--- Begin Available records ---
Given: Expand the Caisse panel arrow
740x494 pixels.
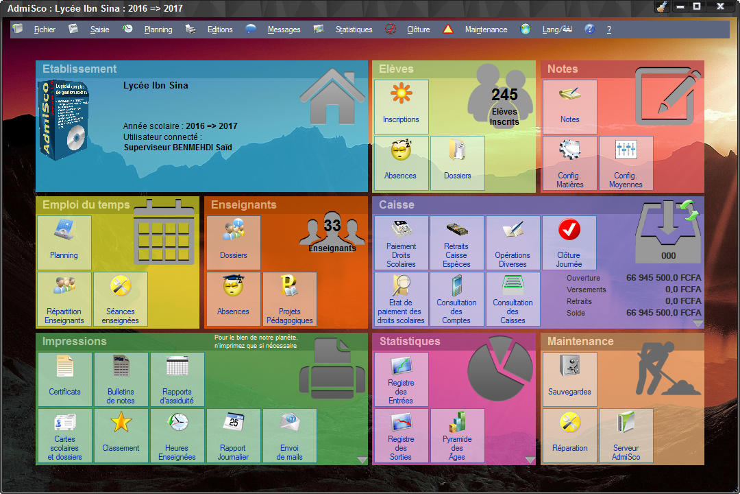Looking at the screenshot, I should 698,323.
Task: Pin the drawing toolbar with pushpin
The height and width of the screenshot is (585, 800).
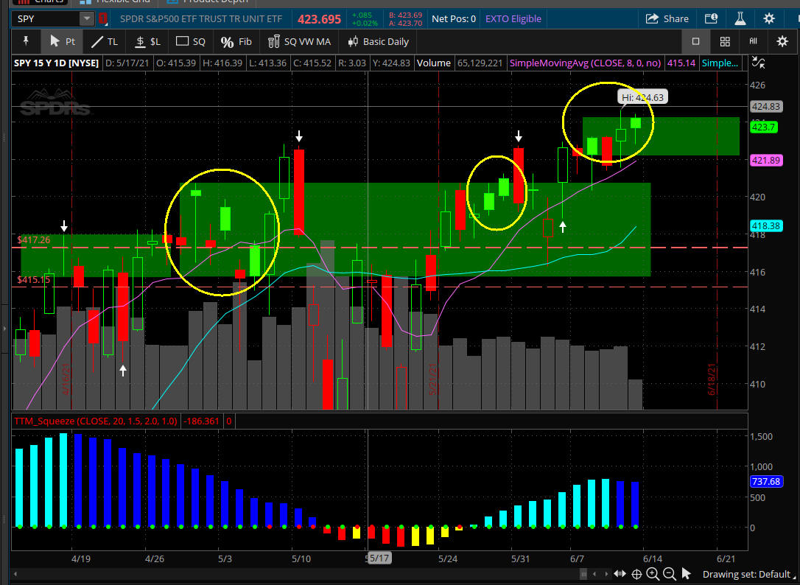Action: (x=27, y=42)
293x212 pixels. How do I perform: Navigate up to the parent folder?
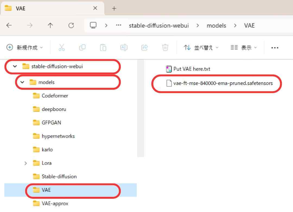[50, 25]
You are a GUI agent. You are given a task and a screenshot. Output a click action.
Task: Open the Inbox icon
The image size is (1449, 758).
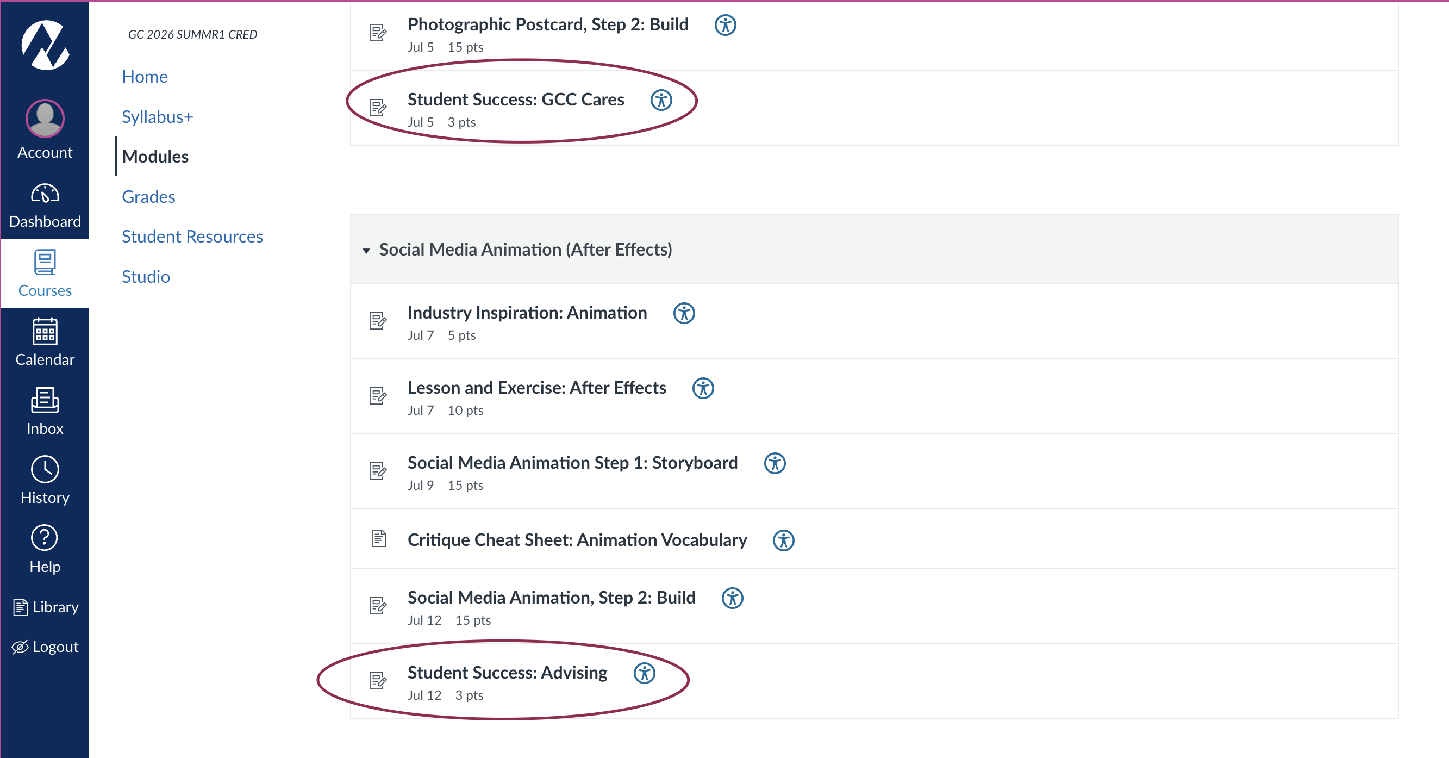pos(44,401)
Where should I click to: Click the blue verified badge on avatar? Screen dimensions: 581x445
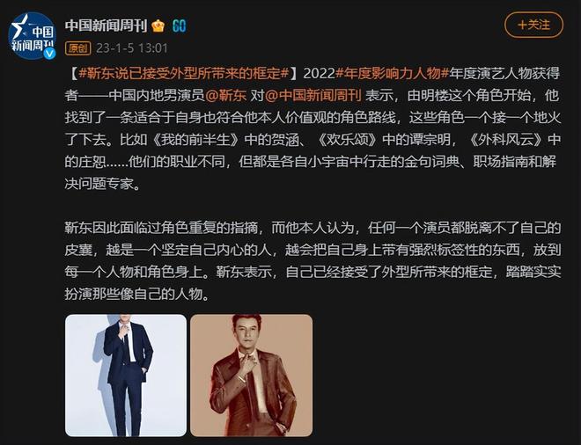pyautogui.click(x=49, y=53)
--- End Available records ---
[Direction] Write out the material again, substituting "px" for every occurrence of "pixels" and changing nothing else. Leave the pictures out.

[Answer below]
Given: Expand the Caisse panel arrow
740x494 px.
Looking at the screenshot, I should 698,323.
Task: Pin the drawing toolbar with pushpin
The height and width of the screenshot is (585, 800).
Action: (x=27, y=42)
293x212 px. How do I perform: Navigate up to the parent folder?
[50, 25]
You are a GUI agent. You are given a task and a screenshot. Output a click action.
Task: Open the Inbox icon
The image size is (1449, 758).
pos(44,401)
Where should I click to: Click the blue verified badge on avatar? Screen dimensions: 581x445
pyautogui.click(x=49, y=53)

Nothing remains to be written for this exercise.